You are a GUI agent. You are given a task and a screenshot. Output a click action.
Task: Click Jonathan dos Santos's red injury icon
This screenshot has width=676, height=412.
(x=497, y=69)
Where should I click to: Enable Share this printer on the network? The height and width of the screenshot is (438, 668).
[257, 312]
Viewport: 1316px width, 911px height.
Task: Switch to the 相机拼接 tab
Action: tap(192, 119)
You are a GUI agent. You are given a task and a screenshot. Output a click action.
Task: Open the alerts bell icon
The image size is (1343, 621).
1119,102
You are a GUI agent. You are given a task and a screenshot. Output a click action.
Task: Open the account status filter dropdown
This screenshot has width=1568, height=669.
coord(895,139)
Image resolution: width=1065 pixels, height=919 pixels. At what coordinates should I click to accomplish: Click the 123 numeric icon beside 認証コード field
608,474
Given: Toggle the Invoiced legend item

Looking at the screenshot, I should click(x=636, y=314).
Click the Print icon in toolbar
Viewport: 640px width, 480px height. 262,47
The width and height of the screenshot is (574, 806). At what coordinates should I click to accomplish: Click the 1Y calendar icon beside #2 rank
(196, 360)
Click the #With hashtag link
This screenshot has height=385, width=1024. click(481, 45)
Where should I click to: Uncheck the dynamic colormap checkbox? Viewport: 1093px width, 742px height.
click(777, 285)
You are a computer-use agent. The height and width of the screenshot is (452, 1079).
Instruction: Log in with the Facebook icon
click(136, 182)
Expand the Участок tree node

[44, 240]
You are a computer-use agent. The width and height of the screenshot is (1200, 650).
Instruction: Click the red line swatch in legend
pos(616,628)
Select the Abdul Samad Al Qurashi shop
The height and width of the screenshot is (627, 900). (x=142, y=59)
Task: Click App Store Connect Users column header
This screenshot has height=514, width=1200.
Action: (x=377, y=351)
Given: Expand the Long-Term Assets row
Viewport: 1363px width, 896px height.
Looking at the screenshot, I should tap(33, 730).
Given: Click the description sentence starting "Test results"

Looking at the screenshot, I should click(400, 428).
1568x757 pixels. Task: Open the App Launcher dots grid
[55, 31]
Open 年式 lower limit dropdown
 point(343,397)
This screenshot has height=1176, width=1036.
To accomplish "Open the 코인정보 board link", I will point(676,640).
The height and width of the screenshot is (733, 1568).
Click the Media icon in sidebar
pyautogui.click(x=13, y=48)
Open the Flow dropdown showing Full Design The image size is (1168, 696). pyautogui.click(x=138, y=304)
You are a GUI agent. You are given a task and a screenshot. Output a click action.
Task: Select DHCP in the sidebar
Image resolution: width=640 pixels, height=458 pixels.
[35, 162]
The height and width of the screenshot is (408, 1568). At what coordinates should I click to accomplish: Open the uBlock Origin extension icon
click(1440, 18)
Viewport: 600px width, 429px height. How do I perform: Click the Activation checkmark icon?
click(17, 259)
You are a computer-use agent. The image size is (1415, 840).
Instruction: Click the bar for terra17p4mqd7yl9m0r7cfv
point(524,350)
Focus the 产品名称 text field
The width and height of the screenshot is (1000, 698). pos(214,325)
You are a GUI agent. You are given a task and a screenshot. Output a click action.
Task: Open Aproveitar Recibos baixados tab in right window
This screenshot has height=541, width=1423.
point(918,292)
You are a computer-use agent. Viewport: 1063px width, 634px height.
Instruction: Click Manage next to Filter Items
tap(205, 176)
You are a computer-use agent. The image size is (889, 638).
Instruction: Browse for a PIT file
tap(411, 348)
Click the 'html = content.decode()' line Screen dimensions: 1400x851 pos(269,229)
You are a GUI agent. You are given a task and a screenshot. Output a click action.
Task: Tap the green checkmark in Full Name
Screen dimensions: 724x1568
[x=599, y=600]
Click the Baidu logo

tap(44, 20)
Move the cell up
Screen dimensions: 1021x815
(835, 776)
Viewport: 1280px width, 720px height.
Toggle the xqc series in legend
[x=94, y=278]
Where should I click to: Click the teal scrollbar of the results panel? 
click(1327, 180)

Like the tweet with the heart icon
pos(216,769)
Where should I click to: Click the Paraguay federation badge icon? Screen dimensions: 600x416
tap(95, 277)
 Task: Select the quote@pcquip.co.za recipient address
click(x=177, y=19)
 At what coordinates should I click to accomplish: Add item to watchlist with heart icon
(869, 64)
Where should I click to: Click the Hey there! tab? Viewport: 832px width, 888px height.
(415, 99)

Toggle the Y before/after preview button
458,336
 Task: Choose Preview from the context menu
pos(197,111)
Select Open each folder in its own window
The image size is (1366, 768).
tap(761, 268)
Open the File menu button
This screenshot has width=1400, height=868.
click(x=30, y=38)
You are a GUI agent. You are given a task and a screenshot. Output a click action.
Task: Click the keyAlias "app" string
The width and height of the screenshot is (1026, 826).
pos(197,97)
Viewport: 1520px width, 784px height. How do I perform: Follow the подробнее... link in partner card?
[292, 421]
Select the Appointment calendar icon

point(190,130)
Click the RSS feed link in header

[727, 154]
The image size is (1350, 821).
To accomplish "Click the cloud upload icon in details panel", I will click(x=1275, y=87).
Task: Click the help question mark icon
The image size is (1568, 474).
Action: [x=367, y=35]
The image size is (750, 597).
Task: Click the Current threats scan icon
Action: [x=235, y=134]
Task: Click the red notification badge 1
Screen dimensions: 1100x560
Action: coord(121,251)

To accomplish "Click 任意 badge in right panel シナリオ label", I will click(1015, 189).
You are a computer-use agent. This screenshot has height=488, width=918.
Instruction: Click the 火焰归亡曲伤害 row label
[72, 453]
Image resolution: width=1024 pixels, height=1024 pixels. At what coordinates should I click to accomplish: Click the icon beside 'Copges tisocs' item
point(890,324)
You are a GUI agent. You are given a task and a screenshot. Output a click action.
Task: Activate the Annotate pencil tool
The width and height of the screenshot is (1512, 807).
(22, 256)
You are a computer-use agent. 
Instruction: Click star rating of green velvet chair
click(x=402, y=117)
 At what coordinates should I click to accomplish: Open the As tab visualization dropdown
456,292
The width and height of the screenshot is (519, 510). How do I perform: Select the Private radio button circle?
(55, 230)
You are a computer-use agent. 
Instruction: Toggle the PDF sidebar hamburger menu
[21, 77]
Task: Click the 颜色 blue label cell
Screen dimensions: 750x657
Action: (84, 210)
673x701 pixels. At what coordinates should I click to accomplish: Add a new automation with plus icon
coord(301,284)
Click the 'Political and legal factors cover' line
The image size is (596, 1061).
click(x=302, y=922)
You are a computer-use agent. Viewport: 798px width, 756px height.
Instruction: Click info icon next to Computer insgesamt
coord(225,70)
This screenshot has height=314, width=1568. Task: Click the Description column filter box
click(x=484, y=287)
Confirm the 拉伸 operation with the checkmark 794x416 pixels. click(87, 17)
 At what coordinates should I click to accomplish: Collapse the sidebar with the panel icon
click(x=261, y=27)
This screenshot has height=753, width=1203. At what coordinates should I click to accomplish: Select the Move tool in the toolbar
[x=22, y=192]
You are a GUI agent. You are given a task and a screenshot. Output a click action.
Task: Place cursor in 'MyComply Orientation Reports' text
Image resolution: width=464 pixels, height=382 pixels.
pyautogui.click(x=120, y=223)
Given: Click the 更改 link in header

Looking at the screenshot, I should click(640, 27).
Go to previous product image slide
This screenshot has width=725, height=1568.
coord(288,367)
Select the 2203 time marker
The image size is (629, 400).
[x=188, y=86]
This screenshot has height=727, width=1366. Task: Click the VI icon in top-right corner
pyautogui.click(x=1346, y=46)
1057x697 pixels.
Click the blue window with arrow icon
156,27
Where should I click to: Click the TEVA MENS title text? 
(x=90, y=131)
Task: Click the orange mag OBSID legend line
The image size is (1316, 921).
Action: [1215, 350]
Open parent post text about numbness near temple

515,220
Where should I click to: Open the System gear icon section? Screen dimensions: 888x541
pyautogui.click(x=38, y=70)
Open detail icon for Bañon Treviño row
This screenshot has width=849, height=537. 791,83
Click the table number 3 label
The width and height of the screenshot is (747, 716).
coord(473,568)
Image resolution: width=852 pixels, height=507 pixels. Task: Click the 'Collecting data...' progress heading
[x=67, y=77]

Activity: Only the lines that contain the string "cell" are to be copied from the records.

Result for this task:
Move the cell up
Task: Click the 颜色 blue label cell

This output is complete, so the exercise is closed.